Ace New York Times tech reviewer David Pogue belittles anyone concerned about the threat to privacy. He himself has “nothing to hide,” lacks the “paranoid gene.” In conclusion, “So what?”

Chiming in online, reader “Diana” avers that “Privacy is dead. It is time to get over it” — a familiar yet incoherent sentiment which assumes that privacy is an all-or-nothing commodity.

If there were a spate of break-ins in a neighborhood, would anyone feel justified in blithely asserting, “Security is dead. It is time to get over it”? Would you be making a pointless fetish of security by continuing to lock your front door or improving the lock? Should everyone suffering under dictatorship be instructed that their freedom is dead, get over it?
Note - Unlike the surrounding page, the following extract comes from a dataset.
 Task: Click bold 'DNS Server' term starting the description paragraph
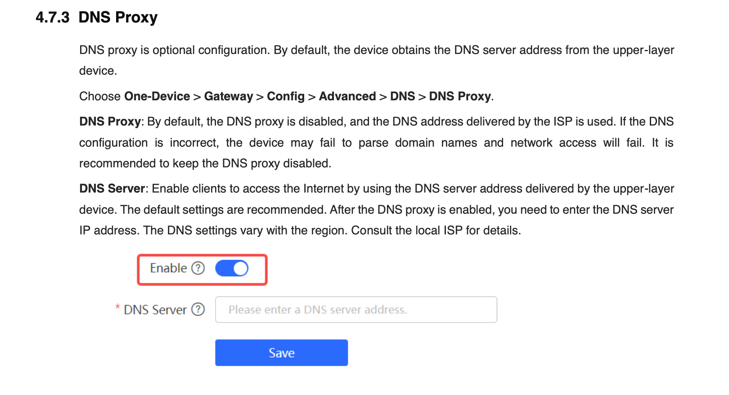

The costs of breaching privacy can be minor or great. With respect to unencrypted and archived tracking data, the practical costs of the vulnerability may be zero until the wrong person with the wrong motive exploits it. The danger may be a lot greater in other countries.

It’s appropriate to debate how great an apparent threat to privacy may be, and the best way of countering that threat. But it is wrong to assume that institutionally persistent but unnecessary assaults on personal privacy are either irreversible or silly even to notice.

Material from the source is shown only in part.